Nada más colgar, llamó por teléfono a Cal. Tenía que pedirle permiso para poder llevar al chico al hospital. Después de todo, el coche que conducía era suyo.

– ¿Alex? -contestó Cal con un tono algo molesto-. No conseguía hablar contigo, estabas comunicando todo el rato.

– Lo siento. Estaba… hablando por el móvil con Lonan.

– Después del susto que nos hemos llevado todos, no deberías haberte ido sola… Te noto preocupada. ¿Ha pasado algo?

Alex le contó lo de la apendicitis de Lokita.

– Me reuniré contigo en la clínica -dijo Cal-. Y procura tener el teléfono disponible.

– Descuida -dijo ella reconfortada por su amabilidad.

Pero no podía olvidar el problema de Lokita. Tenía que llamar a sus padres y decirles lo que estaba pasando. Ellos eran los únicos que podían hacerle entrar en razón.

O eso pensaba. Cuando llegó allí después de media hora, lo encontró sentado en la sala de recepción junto a Lonan. Parecía muy enfadado y no quiso ni mirarla. Lonan y ella intercambiaron una mirada de complicidad y luego Alex le dijo que podía irse, que ella se haría cargo del chico. Lonan pareció aliviado y le deseó suerte antes de salir de la clínica del albergue para reunirse con el resto del grupo.

– ¿Has hablado con tus padres? -le dijo Alex al chico.

– Sí.

– ¿No te dijeron ellos que tenías que ir al hospital?

– Sí. Pero yo les dije que no -replicó Lokita.

– Estás tratando de demostrar lo valiente que eres, ¿verdad? -el chico apretó los labios sin responder-. Mira, Lokita, a todo el mundo le dan miedo los hospitales. Si de verdad quieres demostrar a todos que eres un valiente, lo que tienes que hacer precisamente es ir al hospital.

– Alex tiene razón -dijo una voz profunda y familiar detrás de ella.

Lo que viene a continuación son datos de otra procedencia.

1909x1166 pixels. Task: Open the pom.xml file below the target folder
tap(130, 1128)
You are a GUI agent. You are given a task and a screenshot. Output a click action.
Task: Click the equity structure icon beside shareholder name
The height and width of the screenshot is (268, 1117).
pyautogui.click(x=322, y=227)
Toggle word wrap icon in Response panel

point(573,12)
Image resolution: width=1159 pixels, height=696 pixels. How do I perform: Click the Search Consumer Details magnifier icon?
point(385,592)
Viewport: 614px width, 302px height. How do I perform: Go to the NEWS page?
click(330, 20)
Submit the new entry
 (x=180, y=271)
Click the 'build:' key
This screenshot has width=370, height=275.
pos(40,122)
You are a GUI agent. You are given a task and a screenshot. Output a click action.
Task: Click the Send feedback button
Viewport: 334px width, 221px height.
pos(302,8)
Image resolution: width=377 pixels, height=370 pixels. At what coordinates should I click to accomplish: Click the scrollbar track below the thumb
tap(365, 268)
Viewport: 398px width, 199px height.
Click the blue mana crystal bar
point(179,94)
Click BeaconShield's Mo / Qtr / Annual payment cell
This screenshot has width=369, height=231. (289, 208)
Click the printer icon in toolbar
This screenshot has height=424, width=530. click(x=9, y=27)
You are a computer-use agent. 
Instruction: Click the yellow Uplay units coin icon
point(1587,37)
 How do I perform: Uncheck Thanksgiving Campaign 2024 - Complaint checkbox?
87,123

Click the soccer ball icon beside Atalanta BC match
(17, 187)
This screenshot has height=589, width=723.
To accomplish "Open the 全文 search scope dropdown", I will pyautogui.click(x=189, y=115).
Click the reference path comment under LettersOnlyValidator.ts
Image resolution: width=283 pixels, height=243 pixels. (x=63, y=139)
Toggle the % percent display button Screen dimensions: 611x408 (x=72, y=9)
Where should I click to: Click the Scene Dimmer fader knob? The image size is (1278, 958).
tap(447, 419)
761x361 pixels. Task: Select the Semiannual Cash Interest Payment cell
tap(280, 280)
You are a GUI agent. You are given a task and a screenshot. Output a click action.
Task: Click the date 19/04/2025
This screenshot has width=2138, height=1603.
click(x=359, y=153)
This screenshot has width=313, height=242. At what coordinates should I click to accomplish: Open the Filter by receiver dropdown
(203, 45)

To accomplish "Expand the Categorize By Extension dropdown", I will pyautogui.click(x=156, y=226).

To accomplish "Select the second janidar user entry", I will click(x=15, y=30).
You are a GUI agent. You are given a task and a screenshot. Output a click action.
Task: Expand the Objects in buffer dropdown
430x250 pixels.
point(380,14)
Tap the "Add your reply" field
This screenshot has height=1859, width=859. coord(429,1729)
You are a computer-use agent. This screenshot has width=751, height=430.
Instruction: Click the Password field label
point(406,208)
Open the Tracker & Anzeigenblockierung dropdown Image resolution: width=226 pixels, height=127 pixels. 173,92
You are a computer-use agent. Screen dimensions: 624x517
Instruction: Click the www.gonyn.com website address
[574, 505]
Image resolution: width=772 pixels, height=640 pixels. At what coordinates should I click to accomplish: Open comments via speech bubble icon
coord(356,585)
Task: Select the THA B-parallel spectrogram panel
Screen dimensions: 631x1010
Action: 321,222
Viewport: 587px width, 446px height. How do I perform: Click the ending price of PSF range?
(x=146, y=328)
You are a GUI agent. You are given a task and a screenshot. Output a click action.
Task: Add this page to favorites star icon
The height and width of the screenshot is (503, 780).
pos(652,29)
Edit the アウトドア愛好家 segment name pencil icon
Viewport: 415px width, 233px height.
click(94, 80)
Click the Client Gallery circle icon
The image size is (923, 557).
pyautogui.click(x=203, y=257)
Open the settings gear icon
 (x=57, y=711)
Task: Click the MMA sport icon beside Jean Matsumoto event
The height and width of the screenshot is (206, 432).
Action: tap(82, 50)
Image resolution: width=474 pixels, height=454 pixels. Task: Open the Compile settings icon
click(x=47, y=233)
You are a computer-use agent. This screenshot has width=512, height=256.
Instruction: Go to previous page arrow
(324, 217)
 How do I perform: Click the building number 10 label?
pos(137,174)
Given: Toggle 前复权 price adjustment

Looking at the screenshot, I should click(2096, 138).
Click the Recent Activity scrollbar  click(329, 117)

La presencia de Cal pareció animar al chico. Los chicos zunis sentían cierta aprensión hacia la medicina occidental.

– A mí también me operaron de apendicitis cuando tenía tu edad.

– ¿De verdad? -exclamó el chico sorprendido.

– Sí. Fue todo muy rápido. Me volví a casa el mismo día. Si quieres puedes ver la cicatriz. Es pequeña, pero me gusta enseñarla como prueba de mi valor.

– ¿Vendría usted conmigo, ranger Hollis? -dijo el chico mirándole de arriba abajo.

Cal le dedicó al chico una sonrisa que se le quedaría grabada a Alex toda la vida.

– Naturalmente. Y Alex también. Los dos estaremos contigo.